A gasolina vendida no Brasil deve passar por uma mudança importante a partir de 2026, e o anúncio já acendeu o alerta entre motoristas. O governo federal confirmou a intenção de elevar para 30% a mistura de etanol anidro no combustível, hoje em 27%.
A proposta, segundo o Ministério de Minas e Energia, busca reduzir a dependência de importações, estimular a produção nacional e, no longo prazo, baratear o preço final nas bombas.
A medida, no entanto, levanta dúvidas sobre impacto no desempenho dos veículos, possíveis reajustes e o que realmente muda para o consumidor.
Governo defende mistura maior e promete gasolina mais barata
Em entrevista ao g1 e à TV Globo, o ministro de Minas e Energia, Alexandre Silveira, afirmou que os estudos técnicos já foram concluídos e apontaram segurança na nova composição.
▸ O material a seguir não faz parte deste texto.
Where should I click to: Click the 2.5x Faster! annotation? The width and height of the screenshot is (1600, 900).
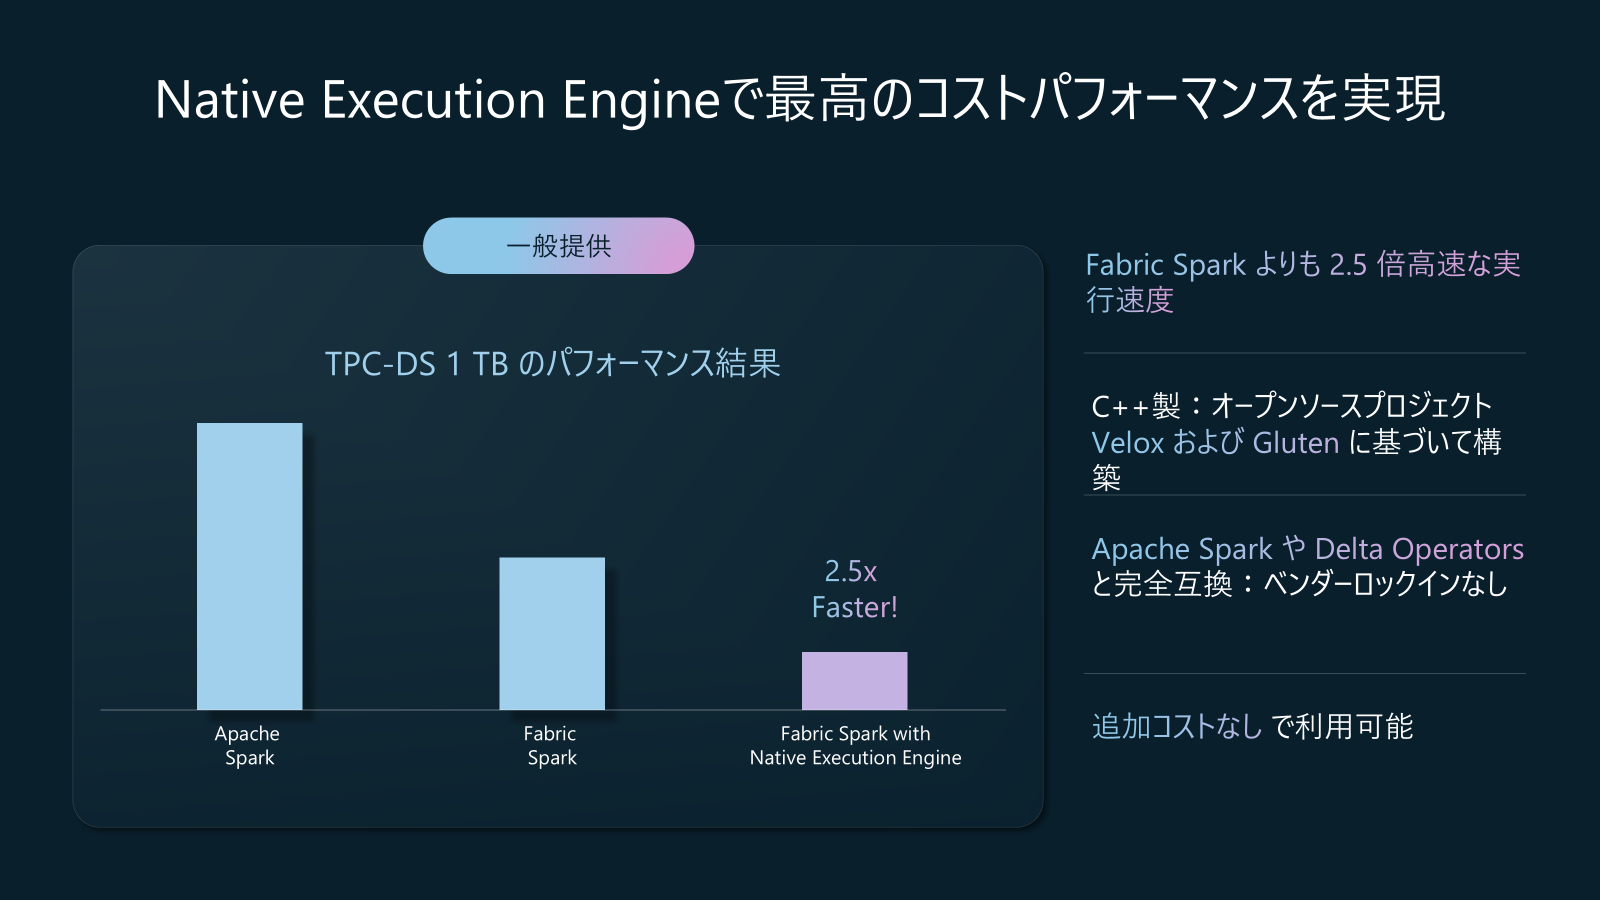(854, 589)
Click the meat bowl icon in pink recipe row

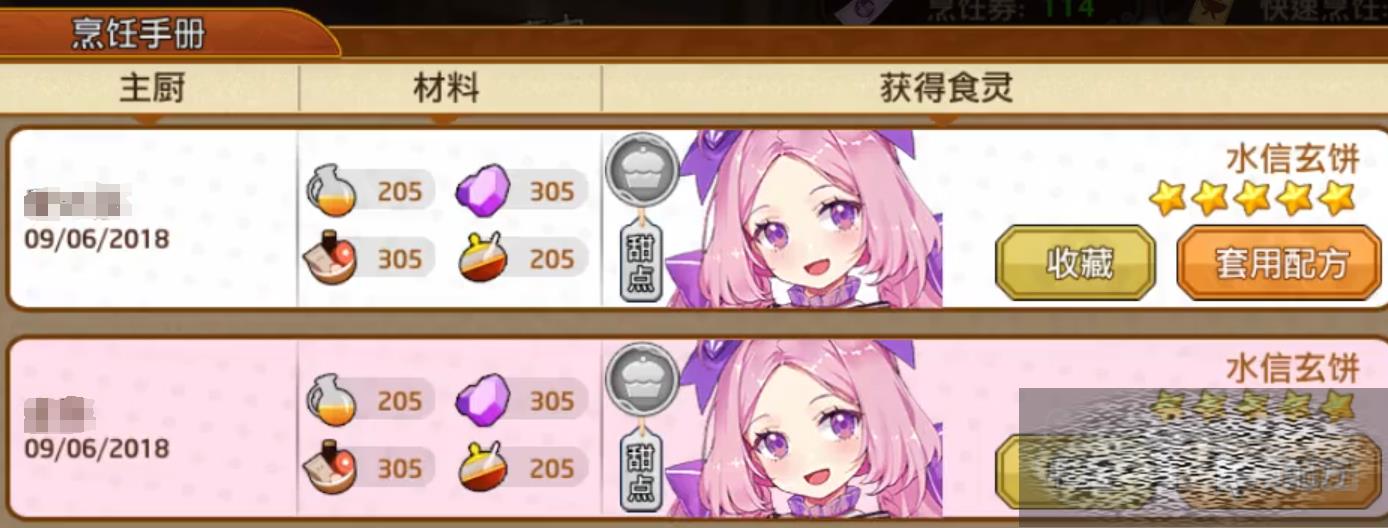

Segundo ele, o aumento da participação do etanol traz vantagens econômicas e ambientais.
“Não há dúvida nem na questão da sustentabilidade, nem na econômica, porque ele diminui o preço da gasolina”, declarou ao g1.
Os testes foram realizados pelo Instituto Mauá e envolveram uma amostragem de 17% da frota brasileira, incluindo veículos que utilizam exclusivamente gasolina, além de modelos importados e nacionais.
Silveira afirmou que os resultados tiveram apoio da indústria automobilística. “O teste foi aprovado com participação ampla da indústria automobilística nacional, nos dando segurança na maior participação do etanol brasileiro na nossa gasolina”, disse ao g1.
O ministro também afirmou que, com maior produção interna, o país pode rever a política de preços, hoje atrelada ao dólar e às oscilações do mercado internacional.
Apesar disso, a proposta enfrenta resistência. Um projeto apresentado pelo deputado Marcos Pollon (PL-MS) defende a venda de gasolina sem etanol.